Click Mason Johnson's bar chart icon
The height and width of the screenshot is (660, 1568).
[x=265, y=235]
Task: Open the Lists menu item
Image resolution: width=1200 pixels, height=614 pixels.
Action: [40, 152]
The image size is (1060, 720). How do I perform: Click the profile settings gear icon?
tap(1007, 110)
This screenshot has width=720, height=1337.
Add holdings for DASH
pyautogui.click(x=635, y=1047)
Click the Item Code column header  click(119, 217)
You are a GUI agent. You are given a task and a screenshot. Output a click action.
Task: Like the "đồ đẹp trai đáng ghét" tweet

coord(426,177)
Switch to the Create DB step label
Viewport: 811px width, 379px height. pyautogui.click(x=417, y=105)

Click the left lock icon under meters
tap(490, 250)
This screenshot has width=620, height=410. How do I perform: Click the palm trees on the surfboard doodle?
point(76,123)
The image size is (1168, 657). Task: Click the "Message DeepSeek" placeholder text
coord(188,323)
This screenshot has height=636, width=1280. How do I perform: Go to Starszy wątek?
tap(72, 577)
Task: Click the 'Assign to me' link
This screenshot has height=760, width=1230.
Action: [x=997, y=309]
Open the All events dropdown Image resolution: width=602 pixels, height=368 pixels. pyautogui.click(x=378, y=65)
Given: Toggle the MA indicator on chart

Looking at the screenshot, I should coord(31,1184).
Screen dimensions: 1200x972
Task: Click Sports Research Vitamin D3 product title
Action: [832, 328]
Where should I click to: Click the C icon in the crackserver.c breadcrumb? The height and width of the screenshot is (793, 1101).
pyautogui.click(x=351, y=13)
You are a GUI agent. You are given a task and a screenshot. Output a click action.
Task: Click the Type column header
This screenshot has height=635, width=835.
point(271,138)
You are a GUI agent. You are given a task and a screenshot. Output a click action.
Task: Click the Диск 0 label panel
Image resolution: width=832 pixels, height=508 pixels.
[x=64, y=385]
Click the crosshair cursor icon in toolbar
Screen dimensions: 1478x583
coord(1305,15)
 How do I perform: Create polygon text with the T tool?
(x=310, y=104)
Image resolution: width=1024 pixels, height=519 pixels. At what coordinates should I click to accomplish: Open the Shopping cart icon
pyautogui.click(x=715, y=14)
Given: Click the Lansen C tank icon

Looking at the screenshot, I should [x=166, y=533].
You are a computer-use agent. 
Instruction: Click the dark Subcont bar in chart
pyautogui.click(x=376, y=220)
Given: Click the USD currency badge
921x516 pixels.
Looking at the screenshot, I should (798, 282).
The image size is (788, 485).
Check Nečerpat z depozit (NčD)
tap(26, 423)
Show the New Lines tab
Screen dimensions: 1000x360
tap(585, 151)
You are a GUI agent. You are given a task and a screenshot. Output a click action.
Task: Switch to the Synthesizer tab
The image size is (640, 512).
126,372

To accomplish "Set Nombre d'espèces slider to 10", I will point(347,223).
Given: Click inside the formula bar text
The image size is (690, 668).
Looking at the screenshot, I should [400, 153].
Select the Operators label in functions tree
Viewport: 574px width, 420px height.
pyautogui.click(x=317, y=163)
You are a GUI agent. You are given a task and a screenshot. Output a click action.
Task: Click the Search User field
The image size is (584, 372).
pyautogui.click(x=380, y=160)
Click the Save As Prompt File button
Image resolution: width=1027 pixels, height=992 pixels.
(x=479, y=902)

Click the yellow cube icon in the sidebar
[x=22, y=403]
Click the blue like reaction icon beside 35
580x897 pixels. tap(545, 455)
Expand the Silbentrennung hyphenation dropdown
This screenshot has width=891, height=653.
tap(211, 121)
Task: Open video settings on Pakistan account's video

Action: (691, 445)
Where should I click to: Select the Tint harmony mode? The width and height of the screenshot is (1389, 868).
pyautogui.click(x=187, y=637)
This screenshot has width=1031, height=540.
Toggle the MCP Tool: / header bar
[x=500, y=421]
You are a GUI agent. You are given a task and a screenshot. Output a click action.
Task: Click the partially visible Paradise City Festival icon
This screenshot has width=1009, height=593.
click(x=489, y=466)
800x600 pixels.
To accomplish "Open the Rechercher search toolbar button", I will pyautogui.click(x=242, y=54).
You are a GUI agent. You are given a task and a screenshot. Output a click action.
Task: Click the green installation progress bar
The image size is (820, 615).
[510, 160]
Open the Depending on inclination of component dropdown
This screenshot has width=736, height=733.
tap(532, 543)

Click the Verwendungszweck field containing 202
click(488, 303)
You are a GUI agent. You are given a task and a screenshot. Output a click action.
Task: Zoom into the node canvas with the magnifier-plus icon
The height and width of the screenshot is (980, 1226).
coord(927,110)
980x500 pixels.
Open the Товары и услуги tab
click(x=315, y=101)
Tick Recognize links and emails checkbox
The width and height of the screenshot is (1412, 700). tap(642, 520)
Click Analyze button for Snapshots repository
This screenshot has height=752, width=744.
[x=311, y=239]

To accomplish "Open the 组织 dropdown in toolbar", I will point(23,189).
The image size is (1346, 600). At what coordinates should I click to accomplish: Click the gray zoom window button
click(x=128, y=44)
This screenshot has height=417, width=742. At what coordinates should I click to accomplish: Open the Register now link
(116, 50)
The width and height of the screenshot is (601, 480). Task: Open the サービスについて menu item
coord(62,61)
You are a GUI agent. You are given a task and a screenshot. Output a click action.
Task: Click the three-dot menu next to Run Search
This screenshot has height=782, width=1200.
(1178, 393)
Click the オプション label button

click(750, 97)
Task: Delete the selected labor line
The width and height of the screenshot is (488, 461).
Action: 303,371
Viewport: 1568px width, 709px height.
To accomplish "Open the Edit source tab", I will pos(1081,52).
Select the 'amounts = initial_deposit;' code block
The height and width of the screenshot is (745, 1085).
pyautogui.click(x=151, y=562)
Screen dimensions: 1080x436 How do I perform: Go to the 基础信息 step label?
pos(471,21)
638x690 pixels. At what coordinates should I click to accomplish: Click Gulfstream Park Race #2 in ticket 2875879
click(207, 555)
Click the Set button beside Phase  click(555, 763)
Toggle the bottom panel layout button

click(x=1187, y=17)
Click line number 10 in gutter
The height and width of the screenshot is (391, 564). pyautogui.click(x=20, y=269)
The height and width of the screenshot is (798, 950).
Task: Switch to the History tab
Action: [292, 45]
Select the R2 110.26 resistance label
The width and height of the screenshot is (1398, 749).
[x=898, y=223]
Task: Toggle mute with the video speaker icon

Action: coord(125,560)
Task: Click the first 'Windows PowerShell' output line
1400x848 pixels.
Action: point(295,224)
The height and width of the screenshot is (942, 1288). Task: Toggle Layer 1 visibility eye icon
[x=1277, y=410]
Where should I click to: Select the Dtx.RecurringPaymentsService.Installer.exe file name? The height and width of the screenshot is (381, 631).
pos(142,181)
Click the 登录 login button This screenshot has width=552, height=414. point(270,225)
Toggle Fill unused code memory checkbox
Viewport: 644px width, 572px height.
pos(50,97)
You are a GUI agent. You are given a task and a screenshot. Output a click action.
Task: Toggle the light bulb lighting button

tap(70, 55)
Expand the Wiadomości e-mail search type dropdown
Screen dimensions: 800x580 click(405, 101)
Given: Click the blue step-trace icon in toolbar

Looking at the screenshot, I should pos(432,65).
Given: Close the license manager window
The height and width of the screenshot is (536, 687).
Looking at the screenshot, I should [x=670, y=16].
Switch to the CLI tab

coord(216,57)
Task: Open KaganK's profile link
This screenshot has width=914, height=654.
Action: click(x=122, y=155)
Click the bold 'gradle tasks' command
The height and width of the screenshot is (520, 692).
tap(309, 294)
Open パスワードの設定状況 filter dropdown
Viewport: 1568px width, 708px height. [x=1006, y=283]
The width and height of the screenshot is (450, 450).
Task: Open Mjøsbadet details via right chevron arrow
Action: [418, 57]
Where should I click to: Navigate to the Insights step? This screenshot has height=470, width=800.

☆ ☆ ☆ ☆ ☆ ☆ ☆

Review the entries above and return every line where "column" appears.

Click the Item Code column header  click(119, 217)
Task: Click the Type column header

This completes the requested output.